Jakarta, CNBC Indonesia - Paspor Indonesia saat ini memiliki skor mobilitas sebesar 88, hal itu seperti yang tercatat dalam data terbaru Passport Index per 6 Februari 2026. Pemegang paspor Indonesia mendapatkan akses bebas visa ke 42 negara, fasilitas visa on arrival (VoA) di 41 negara, serta eTA di lima negara.
Secara global, paspor Indonesia saat ini menempati peringkat ke-58 dengan jangkauan akses dunia sebesar 44%. Posisi tersebut dinilai cukup kompetitif di kawasan regional, meskipun masih berada di bawah beberapa negara tetangga di Asia Tenggara.
Meski demikian, warga negara Indonesia tetap dapat berkunjung ke berbagai destinasi strategis dengan status bebas visa. Wilayah yang bisa dikunjungi mencakup sejumlah negara di benua Asia, Afrika, Karibia, hingga Amerika Selatan.
Mengutip Passport Index, berikut negara yang dapat dimasuki WNI tanpa visa dalam durasi tertentu:
- Angola (30 hari)
- Barbados (90 hari)
- Belarus (30 hari)
- Brazil (30 hari)
- Brunei (14 hari)
- Cambodia (30 hari)
- Chile (90 hari)
- Colombia (90 hari)
- Dominica (21 hari)
- Ecuador (90 hari)
- Fiji (120 hari)
- Gambia (90 hari)
- Guyana (30 hari)
- Haiti (90 hari)
- Hong Kong (30 hari)
- Iran (15 hari)
- Kazakhstan (30 hari)
- Kiribati (90 hari)
- Laos (30 hari)
- Macao (30 hari)
- Malaysia (30 hari)
- Mali (30 hari)
- Micronesia (30 hari)
- Morocco (90 hari)
- Myanmar (14 hari)
- Namibia (30 hari)
- Palestinian Territories (tanpa batasan khusus)
- Peru (180 hari)
- Philippines (30 hari)
- Rwanda (90 hari)
- Serbia (30 hari)
- Singapore (30 hari)
- St. Vincent and the Grenadines (90 hari)
- Suriname (90 hari)
- Tajikistan (30 hari)
- Thailand (60 hari)
- Timor-Leste (30 hari)
- Tunisia (90 hari)
- Türkiye (30 hari)
- Uzbekistan (30 hari)
- Venezuela (90 hari)
- Viet Nam (30 hari)
Tidak hanya bebas visa, WNI juga mendapat kemudahan visa on arrival dan e-visa di puluhan negara lain. Adapuns sejumlah destinasi populer yang menawarkan VoA antara lain Maldives (30 hari), Nepal (hingga 150 hari), Mauritius (60 hari), serta Bangladesh (30 hari). Sementara itu, e-visa tersedia untuk negara seperti India, Australia, Saudi Arabia.

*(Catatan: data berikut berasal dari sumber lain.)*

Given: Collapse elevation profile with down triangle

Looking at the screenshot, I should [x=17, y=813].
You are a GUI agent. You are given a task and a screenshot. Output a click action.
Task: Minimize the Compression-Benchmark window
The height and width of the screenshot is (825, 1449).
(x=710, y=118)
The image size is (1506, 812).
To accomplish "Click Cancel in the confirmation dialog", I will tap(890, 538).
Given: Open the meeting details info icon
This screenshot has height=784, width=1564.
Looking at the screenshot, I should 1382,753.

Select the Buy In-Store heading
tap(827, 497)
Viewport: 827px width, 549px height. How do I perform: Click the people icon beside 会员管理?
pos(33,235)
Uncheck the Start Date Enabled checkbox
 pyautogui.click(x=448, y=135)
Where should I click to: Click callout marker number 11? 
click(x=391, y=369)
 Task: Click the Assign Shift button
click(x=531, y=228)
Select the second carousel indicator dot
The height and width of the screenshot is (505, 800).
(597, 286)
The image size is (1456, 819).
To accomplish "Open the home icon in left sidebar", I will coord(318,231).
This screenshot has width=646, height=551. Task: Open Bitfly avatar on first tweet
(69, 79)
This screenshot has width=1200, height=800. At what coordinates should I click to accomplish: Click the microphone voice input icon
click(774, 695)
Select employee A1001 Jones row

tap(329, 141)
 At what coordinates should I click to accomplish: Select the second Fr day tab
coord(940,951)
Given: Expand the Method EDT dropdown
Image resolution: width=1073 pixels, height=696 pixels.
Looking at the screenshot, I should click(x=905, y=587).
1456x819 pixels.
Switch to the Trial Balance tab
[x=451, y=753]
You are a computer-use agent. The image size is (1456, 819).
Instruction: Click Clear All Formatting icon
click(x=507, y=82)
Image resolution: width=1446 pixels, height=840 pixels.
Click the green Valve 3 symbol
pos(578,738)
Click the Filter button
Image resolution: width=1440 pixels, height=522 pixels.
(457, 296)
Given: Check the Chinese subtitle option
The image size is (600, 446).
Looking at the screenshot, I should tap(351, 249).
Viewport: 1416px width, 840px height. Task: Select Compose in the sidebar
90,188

Di sisi lain, WNI masih membutuhkan visa untuk 110 negara, termasuk sebagian besar kawasan Schengen, Amerika Serikat, Inggris, Kanada, China, dan Jepang (dengan skema waiver register terbatas).
Pada masa mendatang, penguatan diplomasi bebas visa, stabilitas ekonomi, serta kepercayaan global terhadap sistem imigrasi dinilai menjadi kunci untuk meningkatkan daya jelajah paspor Indonesia.
Paspor RI sebenarnya makin fleksibel untuk perjalanan regional dan negara berkembang, namun masih punya pekerjaan rumah besar untuk menembus negara maju.